Rh Complex Catalyzed Alternating Copolymerization of Alkylallene or Aryloxoallene with Carbon Monoxide: Influence of Monomer Structures on the Reaction Rate

Substituted 1,2‐dienes such as cyclohexylallene, (3‐phenylpropyl)allene, 1,1‐dimethylallene, 1‐methyl‐1‐phenylallene, 4‐( t ‐butyl)phenoxyallene and (4‐allenyloxy)azobenzene underwent alternating copolymerization with carbon monoxide (at approximately 1.05 atm) in the presence of a catalytic amount of Rh‐complex, Rh[η 3 —CH(Ar)C{C(=CHAr)CH 2 C(=CHAr)—CH 2 CH 2 CH=CHAr}CH 2 ](PPh 3 ) 2 ( A , Ar=C 6 H 4 OMe‐ p ), to produce unsaturated polyketones {—CO—C(=CRR′)—CH 2 —} n (R, R′= H, cyclo ‐C 6 H 11 ; H, (CH 2 ) 3 Ph; Me, Me; Me, Ph; H, OC 6 H 4 ‐ t ‐Bu‐4; H, OC 6 H 4 —N=N—C 6 H 5 ).
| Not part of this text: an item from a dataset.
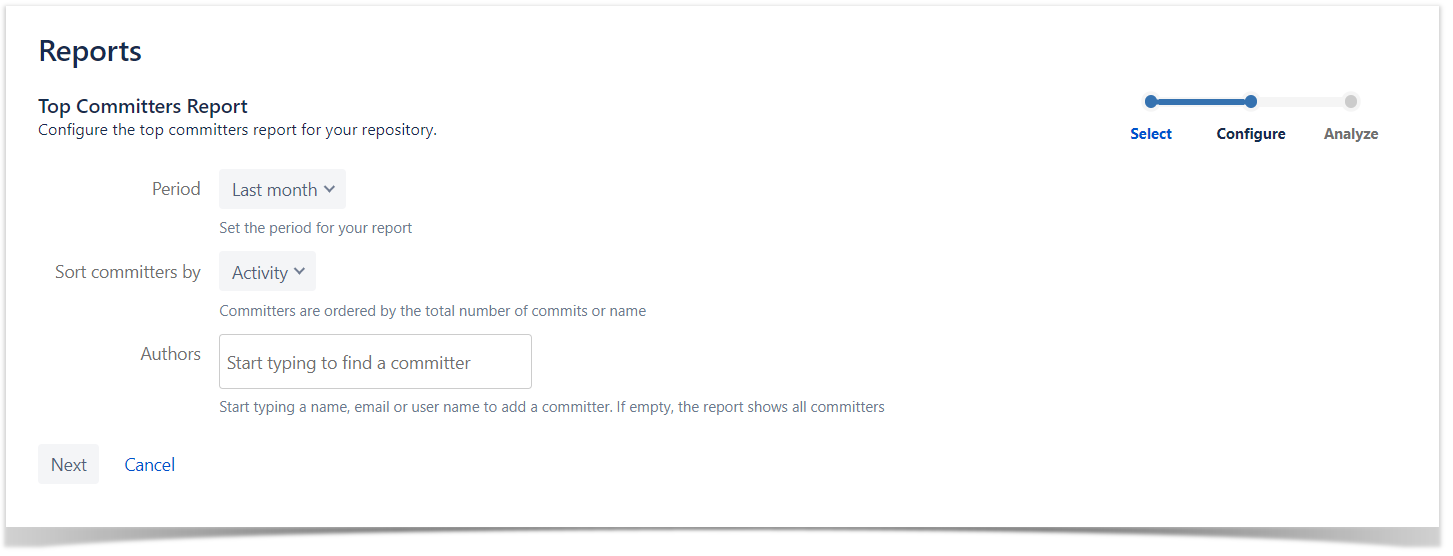Click the "Authors" field label
The height and width of the screenshot is (556, 1453).
point(170,354)
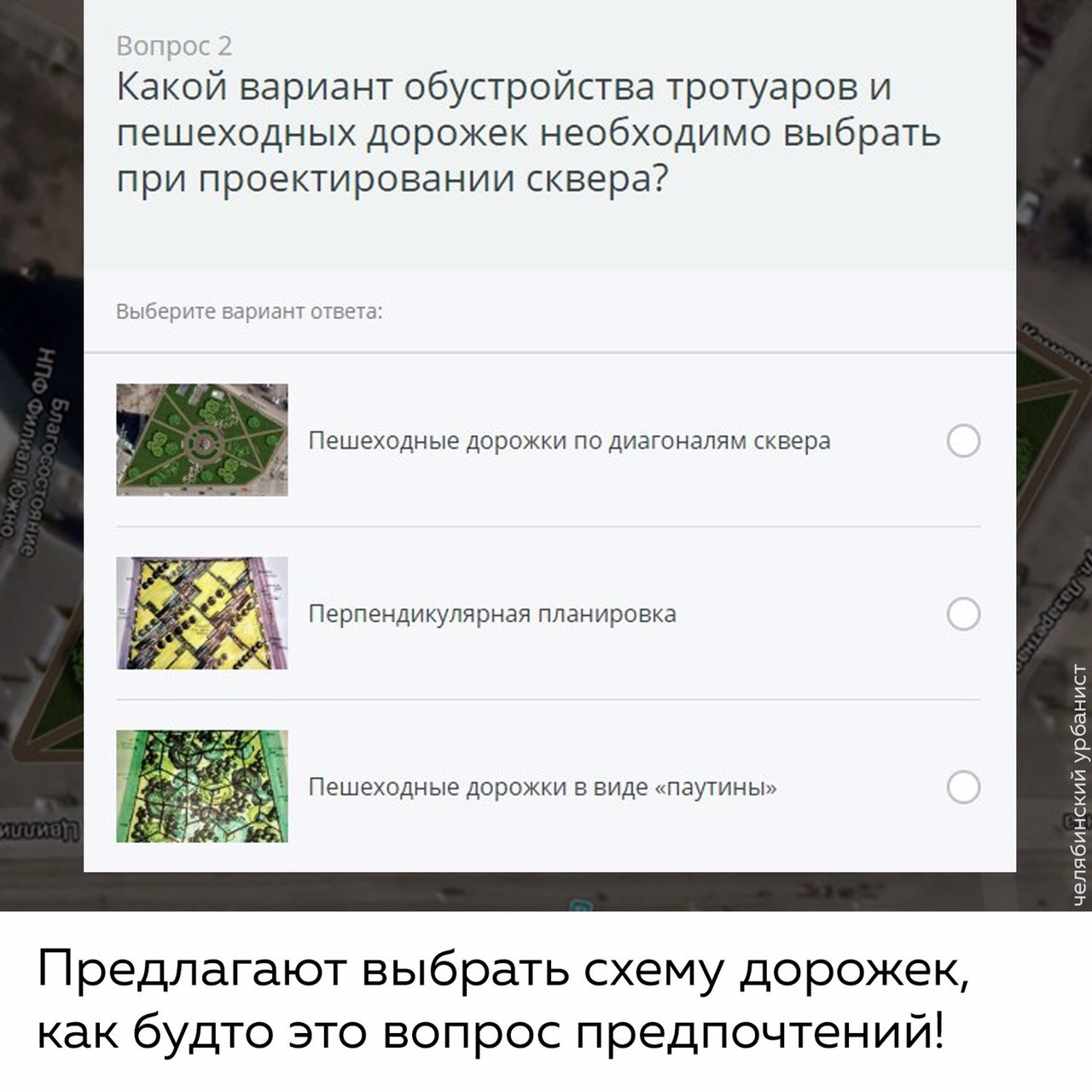Click the Выберите вариант ответа prompt

249,311
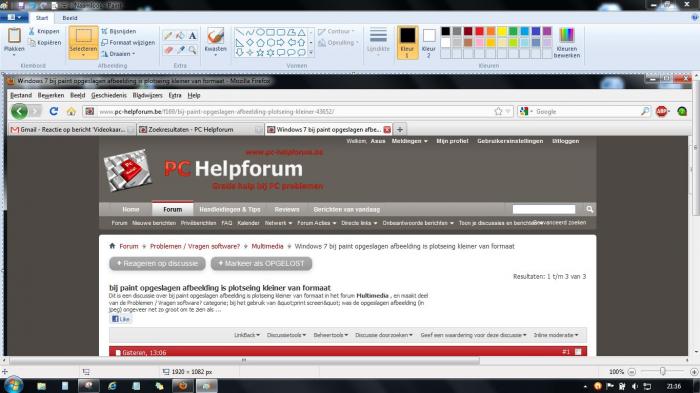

NMR spectra indicated that the polymers are mainly composed of the repeating units formed via insertion of 2,3‐bond of allene monomer and carbon monoxide into the polymer end. The polyketone prepared from 4‐(allenyloxy)azobenzene and carbon monoxide was not fully characterized by NMR due to its low solubility in organic solvents. Molecular weights M̄ n (determined by GPC, based on polystyrene standards) of the five soluble polymers range from 7 200 to 27 700. Plotting molecular weights of the polyketones during polymerization showed a significant difference in the reaction rates depending on the allene monomers; the polymerization rate decreases in the order 1,1‐dimethylallene > phenylallene > cyclohexylallene. Copolymerization of mixtures of 4‐(allenyloxy)azobenzene and 4‐methoxyphenylallene and of 4‐(allenyloxy)azobenzene and 4‐( t ‐butyl)phenoxyallene with carbon monoxide afforded soluble random copolyketones with M̄ n = 11 100–15 400.